### [DATA SHOWN]
- - - - - - -

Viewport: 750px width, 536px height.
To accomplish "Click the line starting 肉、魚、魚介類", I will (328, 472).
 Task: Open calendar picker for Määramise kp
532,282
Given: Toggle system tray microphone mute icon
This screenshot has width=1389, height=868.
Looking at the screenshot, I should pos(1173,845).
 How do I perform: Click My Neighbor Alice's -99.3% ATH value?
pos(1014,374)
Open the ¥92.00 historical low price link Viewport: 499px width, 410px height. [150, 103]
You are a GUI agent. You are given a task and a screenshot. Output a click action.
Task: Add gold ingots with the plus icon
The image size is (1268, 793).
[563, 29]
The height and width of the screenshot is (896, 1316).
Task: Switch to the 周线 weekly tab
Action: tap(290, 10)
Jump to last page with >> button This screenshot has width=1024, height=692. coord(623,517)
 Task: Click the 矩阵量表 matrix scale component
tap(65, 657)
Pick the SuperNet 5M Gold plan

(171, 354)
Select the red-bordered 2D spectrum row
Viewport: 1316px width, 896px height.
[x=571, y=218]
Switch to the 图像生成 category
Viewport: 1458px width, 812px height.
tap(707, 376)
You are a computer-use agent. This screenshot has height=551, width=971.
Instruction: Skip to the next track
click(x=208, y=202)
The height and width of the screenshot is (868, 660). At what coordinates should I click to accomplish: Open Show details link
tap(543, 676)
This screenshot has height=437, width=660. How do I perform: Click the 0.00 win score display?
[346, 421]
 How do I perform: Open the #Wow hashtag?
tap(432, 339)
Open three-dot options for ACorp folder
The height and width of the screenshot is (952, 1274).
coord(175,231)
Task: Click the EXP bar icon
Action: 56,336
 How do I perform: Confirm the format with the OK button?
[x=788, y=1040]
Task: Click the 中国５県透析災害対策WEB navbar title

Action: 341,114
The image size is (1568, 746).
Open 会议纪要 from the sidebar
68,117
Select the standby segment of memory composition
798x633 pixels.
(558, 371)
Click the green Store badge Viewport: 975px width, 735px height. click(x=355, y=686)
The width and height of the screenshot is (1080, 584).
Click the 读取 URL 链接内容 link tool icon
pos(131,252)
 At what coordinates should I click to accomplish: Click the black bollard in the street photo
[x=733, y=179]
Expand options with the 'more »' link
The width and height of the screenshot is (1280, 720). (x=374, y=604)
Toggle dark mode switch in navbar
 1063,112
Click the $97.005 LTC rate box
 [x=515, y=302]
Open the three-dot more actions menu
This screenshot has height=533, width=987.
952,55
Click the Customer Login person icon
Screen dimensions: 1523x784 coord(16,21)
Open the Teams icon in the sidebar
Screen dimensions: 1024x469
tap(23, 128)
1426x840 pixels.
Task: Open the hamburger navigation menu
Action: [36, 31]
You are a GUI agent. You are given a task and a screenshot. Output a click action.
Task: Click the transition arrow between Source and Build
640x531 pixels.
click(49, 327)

- - - - - - -

### [TASK DIRECTIONS]
Copy out all of the material above, line for line, with no changes.

### [SOLUTION FOR THIS PROBLEM]
Viewport: 750px width, 536px height.
To accomplish "Click the line starting 肉、魚、魚介類", I will (328, 472).
 Task: Open calendar picker for Määramise kp
532,282
Given: Toggle system tray microphone mute icon
This screenshot has width=1389, height=868.
Looking at the screenshot, I should pos(1173,845).
 How do I perform: Click My Neighbor Alice's -99.3% ATH value?
pos(1014,374)
Open the ¥92.00 historical low price link Viewport: 499px width, 410px height. [150, 103]
You are a GUI agent. You are given a task and a screenshot. Output a click action.
Task: Add gold ingots with the plus icon
The image size is (1268, 793).
[563, 29]
The height and width of the screenshot is (896, 1316).
Task: Switch to the 周线 weekly tab
Action: tap(290, 10)
Jump to last page with >> button This screenshot has width=1024, height=692. coord(623,517)
 Task: Click the 矩阵量表 matrix scale component
tap(65, 657)
Pick the SuperNet 5M Gold plan

(171, 354)
Select the red-bordered 2D spectrum row
Viewport: 1316px width, 896px height.
[x=571, y=218]
Switch to the 图像生成 category
Viewport: 1458px width, 812px height.
tap(707, 376)
You are a computer-use agent. This screenshot has height=551, width=971.
Instruction: Skip to the next track
click(x=208, y=202)
The height and width of the screenshot is (868, 660). At what coordinates should I click to accomplish: Open Show details link
tap(543, 676)
This screenshot has height=437, width=660. How do I perform: Click the 0.00 win score display?
[346, 421]
 How do I perform: Open the #Wow hashtag?
tap(432, 339)
Open three-dot options for ACorp folder
The height and width of the screenshot is (952, 1274).
coord(175,231)
Task: Click the EXP bar icon
Action: 56,336
 How do I perform: Confirm the format with the OK button?
[x=788, y=1040]
Task: Click the 中国５県透析災害対策WEB navbar title

Action: 341,114
The image size is (1568, 746).
Open 会议纪要 from the sidebar
68,117
Select the standby segment of memory composition
798x633 pixels.
(558, 371)
Click the green Store badge Viewport: 975px width, 735px height. click(x=355, y=686)
The width and height of the screenshot is (1080, 584).
Click the 读取 URL 链接内容 link tool icon
pos(131,252)
 At what coordinates should I click to accomplish: Click the black bollard in the street photo
[x=733, y=179]
Expand options with the 'more »' link
The width and height of the screenshot is (1280, 720). (x=374, y=604)
Toggle dark mode switch in navbar
 1063,112
Click the $97.005 LTC rate box
 [x=515, y=302]
Open the three-dot more actions menu
This screenshot has height=533, width=987.
952,55
Click the Customer Login person icon
Screen dimensions: 1523x784 coord(16,21)
Open the Teams icon in the sidebar
Screen dimensions: 1024x469
tap(23, 128)
1426x840 pixels.
Task: Open the hamburger navigation menu
Action: [36, 31]
You are a GUI agent. You are given a task and a screenshot. Output a click action.
Task: Click the transition arrow between Source and Build
640x531 pixels.
click(49, 327)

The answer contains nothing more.